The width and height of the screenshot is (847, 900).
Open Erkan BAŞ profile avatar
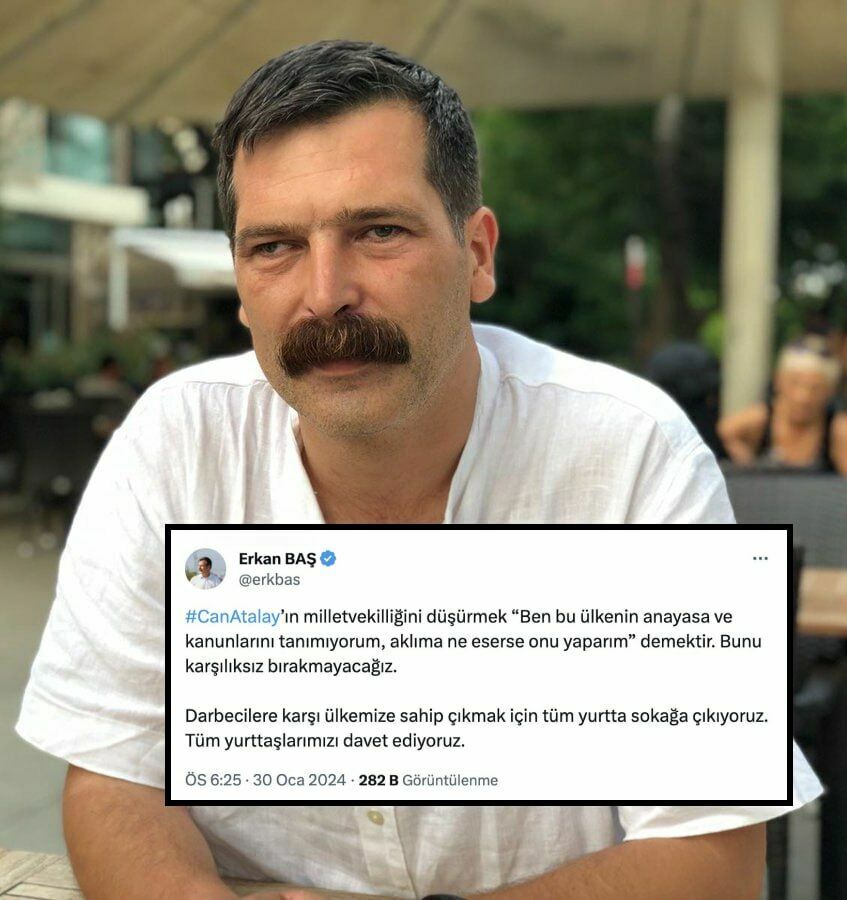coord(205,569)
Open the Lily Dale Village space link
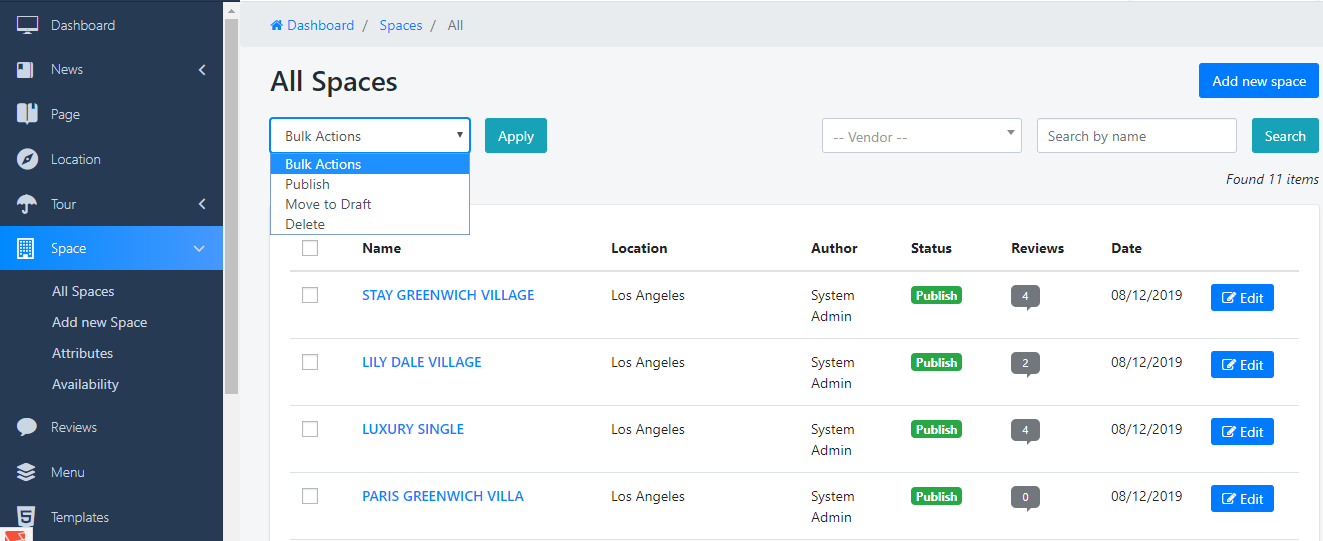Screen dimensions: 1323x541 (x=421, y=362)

----------------

Task objective –
A verbatim copy of every record is required, with all pictures excluded.

Written answer –
The width and height of the screenshot is (847, 900).
Open Erkan BAŞ profile avatar
coord(205,569)
Open the Lily Dale Village space link
Screen dimensions: 1323x541 (x=421, y=362)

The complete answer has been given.